Subsequent investigations demonstrated that Marcou was at least partially correct in his nonempirical support of the Taconic system and his definition of the American Jurassic. It is significant that this European geologist, working in the tradition of Georges Cuvier, Jules Thurmann, and Agassiz, was consistent with an earlier period of universalist ambitions to define natural history. It is also noteworthy that his critics demonstrated, by the nature of their disputation, that it was impossible, on the basis of limited knowledge, to construct an American geological map of sufficient detail. By the late 1880’s, the work of the early railroad surveys and post-Civil War government geographical and geological efforts had made such contributions possible. Marcou’s independence was not unusual in the annals of other aspects of American natural history.

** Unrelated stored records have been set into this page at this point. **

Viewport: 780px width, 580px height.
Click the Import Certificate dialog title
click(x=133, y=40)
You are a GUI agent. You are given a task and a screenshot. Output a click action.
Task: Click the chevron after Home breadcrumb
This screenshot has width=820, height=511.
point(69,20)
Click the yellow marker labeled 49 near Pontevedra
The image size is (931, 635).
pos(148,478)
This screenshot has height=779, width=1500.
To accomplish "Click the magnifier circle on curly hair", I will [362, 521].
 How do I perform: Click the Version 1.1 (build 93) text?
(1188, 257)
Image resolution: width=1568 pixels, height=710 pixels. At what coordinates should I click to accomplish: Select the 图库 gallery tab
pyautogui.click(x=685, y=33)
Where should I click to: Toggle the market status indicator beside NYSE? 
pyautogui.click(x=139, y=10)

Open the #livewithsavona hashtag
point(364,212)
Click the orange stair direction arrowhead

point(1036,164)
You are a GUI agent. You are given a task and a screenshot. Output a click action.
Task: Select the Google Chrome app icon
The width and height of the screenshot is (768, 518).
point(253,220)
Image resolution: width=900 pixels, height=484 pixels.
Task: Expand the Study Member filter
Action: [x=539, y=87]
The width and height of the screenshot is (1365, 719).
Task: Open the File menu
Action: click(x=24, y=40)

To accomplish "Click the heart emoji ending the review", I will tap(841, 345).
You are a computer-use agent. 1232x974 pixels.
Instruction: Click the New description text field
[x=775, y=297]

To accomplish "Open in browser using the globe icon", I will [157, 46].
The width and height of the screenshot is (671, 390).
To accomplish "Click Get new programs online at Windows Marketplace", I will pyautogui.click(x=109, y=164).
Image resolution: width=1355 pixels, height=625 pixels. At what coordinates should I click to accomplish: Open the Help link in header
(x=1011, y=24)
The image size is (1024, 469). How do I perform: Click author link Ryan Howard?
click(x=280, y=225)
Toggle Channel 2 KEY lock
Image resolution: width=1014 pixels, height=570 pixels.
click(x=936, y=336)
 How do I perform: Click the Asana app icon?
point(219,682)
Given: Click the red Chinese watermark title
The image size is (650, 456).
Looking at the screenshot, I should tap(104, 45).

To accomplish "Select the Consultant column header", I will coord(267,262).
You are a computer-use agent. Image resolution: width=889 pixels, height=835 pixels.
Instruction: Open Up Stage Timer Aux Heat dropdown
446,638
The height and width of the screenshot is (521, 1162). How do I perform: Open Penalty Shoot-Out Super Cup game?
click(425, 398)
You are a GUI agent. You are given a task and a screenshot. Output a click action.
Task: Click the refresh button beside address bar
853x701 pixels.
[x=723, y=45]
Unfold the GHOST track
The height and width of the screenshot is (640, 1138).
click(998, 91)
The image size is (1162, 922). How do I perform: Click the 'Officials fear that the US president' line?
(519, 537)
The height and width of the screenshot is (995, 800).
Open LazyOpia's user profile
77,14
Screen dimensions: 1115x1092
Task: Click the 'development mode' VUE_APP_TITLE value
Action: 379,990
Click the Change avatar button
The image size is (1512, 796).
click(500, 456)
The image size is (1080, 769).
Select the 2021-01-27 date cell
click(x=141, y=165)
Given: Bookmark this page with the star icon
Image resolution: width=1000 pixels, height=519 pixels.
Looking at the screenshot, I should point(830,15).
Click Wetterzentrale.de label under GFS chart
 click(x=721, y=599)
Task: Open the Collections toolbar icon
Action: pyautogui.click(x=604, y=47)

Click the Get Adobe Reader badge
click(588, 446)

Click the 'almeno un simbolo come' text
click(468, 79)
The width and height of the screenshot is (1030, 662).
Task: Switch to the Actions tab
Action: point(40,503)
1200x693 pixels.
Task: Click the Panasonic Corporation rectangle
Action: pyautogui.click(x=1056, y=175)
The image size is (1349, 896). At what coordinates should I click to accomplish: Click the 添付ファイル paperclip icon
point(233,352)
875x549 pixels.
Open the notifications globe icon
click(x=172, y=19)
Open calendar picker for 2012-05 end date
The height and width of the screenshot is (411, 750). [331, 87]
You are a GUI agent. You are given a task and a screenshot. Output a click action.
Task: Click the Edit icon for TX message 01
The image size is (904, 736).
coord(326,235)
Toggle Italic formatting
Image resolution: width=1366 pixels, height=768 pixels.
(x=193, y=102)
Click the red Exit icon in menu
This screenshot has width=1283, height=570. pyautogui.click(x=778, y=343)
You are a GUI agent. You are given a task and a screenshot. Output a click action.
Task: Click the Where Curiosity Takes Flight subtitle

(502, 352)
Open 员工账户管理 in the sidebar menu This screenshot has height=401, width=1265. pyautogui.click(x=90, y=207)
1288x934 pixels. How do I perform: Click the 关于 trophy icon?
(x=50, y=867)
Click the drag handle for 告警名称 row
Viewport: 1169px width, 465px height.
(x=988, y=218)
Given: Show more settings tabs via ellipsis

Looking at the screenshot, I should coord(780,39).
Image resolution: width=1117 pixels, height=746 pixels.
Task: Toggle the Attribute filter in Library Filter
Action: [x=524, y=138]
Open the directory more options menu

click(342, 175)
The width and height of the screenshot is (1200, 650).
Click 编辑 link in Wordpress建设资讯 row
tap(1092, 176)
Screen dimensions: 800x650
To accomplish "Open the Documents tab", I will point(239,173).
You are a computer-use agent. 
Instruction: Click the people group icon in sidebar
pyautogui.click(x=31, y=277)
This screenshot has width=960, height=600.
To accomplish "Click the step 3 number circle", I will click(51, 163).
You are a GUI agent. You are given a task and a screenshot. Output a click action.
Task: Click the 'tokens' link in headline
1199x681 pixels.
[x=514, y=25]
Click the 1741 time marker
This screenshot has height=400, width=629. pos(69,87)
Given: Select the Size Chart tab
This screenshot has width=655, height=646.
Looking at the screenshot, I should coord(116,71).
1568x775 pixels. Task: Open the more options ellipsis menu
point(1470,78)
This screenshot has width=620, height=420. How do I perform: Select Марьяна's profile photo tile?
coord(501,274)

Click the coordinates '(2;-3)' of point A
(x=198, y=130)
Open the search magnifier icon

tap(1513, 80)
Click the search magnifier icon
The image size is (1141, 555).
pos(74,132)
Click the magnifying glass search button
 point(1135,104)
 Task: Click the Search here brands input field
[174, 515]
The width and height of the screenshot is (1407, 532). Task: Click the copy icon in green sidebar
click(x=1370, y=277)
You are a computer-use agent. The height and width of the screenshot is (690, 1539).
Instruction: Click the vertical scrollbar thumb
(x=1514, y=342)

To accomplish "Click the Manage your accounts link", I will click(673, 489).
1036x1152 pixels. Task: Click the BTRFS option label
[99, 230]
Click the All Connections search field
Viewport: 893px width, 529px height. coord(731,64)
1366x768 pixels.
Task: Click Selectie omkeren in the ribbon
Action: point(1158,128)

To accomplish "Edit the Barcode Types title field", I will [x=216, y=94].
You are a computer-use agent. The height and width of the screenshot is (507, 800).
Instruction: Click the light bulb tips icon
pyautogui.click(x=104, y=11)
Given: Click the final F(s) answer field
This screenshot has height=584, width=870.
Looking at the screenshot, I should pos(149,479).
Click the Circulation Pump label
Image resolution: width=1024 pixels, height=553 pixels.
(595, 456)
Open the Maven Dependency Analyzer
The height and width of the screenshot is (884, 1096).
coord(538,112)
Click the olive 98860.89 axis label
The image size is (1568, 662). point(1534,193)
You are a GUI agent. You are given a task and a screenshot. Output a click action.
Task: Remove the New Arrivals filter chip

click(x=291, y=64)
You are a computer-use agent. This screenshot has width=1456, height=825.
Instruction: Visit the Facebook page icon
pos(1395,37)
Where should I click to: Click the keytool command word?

Marcou, whose career began as a promising fieldworker, was at his best as a teacher and descriptive stratigraphic geologist whose observations stimulated Americans to be more critical of their physical history. In this respect, his work served an important purpose in that it helped persuade both Americans and Europeans of the need for careful, comparative research methods and publications.

BIBLIOGRAPHY

I. Original Works. A bibliography of Marcou’s publications in invertebrate paleontology is in John Belknap Marcou, “Bibliography of Publications Relating to the Collection of Fossil Invertebrates in the United States National Museum,” Bulletin. United States National Museum, no. 30 (Washington, 1885–1886), 241–244. Marcou’s works published in the United States are listed in Max Meisel, A Bibliography of American Natural History, 3 vols. (New York, 1924–1929), II-III.

Among his significant works are A Geological Map of the United States and the British Provinces of North America… (Boston, 1853); Carte géologique des États Unis… (Paris, 1855); Geology of North America… (Zurich, 1858): Letter to M. Joachim Barrande on the Taconic Rocks of Vermont and Canada (Cambridge, Mass., 1862); Carte géologique de la terre (Zurich, 1875); American Geological Classification and Nomenclature (Cambridge, Mass., 1888); and Life, Letters and Works of Louis Agassiz, 2 vols. (New York-London, 1895).

II. Secondary Literature. Alpheus Hyatt, “Jules Marcou,” in Proceedings of the American Academy of Arts and Sciences,34 (1899), 651–656; Hubert Lyman Clark, “Marcou, Jules,” in Dictionary of American Biography; William Goetzmann, Army Exploration in the American West:1803–1863 (New Haven, 1959), Passim; Edward Lurie, Louis Agassiz: A Life in Science (Chicago, 1960), passim; George P. Merrill, The First One Hundred Years of American Geology (New Haven, 1924), passim.